» **SHORT EXERCISE A**:
In the integration thread below, please shorten the paragraph that begins "#sqrt(x^2+4x+5)=sqrt{(x+2)^2+1}#" and keep its main facts.

» **SELECTION**:
══════════

How do you integrate #int sqrt(x^2+4x+5)# using trig substitutions?

How do you integrate #int sqrt(x^2+4x+5)dx# using trig substitutions?

1 Answer
Sep 5, 2016

#1/2[(x+2)sqrt(x^2+4x+5)+ln|x+2+sqrt(x^2+4x+5)|]+C#.

Explanation:

Let #I=intsqrt(x^2+4x+5)dx#.

#sqrt(x^2+4x+5)=sqrt{(x+2)^2+1}#,so, we take the Trigo. Substn.

#x+2=tany", so that, (1) : "dx=sec^2 ydy#, &

#(2) : sqrt(x^2+4x+5)=sqrt{tan^2 y+1}=sec y#.

══════════

Items listed in a dataset
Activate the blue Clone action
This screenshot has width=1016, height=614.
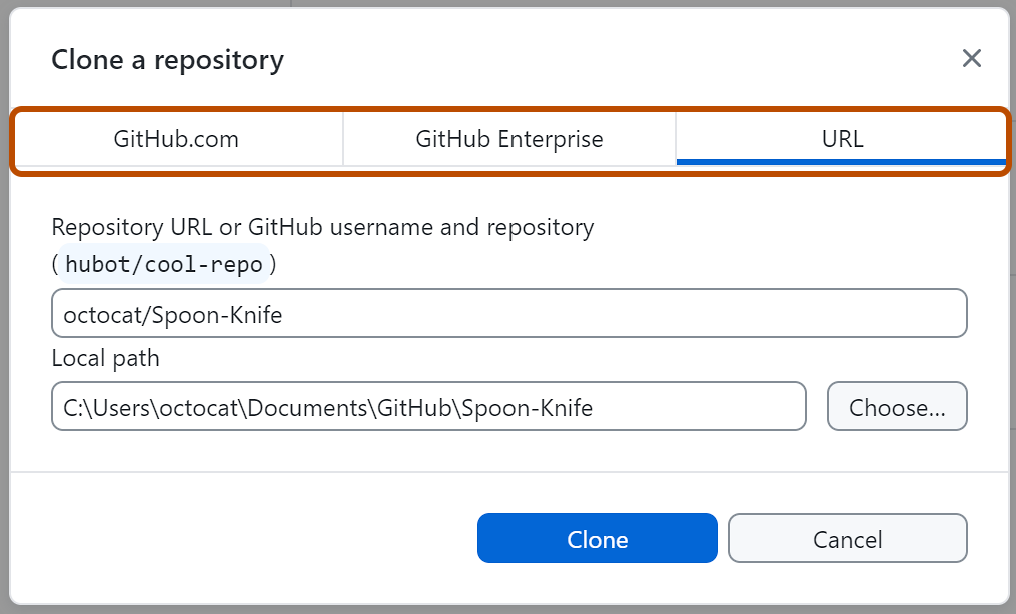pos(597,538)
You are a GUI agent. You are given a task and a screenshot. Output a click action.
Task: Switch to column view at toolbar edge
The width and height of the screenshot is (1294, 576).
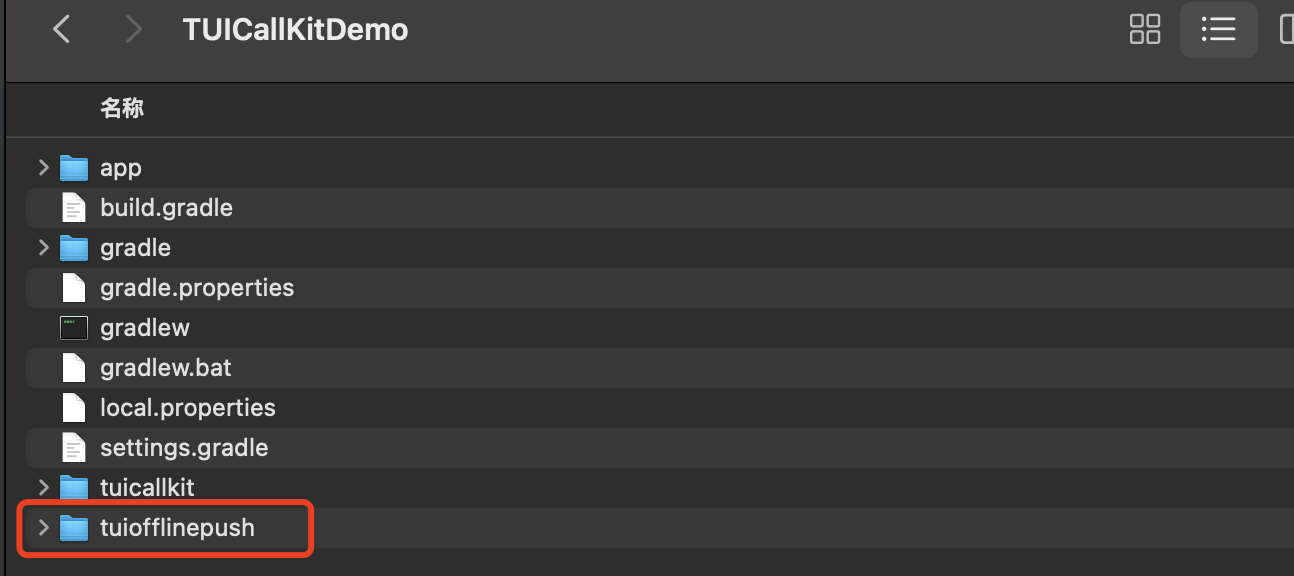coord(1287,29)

══════════

» **SHORT EXERCISE B**:
Change "screenshot" to "image" throughout the records above. Leave all else as it is, and omit the pictures.

» **RESPONSE A**:
Since #sqrt(x^2+4x+5)=sqrt{(x+2)^2+1}#, a trigonometric substitution is used.

» **RESPONSE B**:
Activate the blue Clone action
This image has width=1016, height=614.
pos(597,538)
You are a GUI agent. You are given a task and a image. Output a click action.
Task: Switch to column view at toolbar edge
The width and height of the image is (1294, 576).
coord(1287,29)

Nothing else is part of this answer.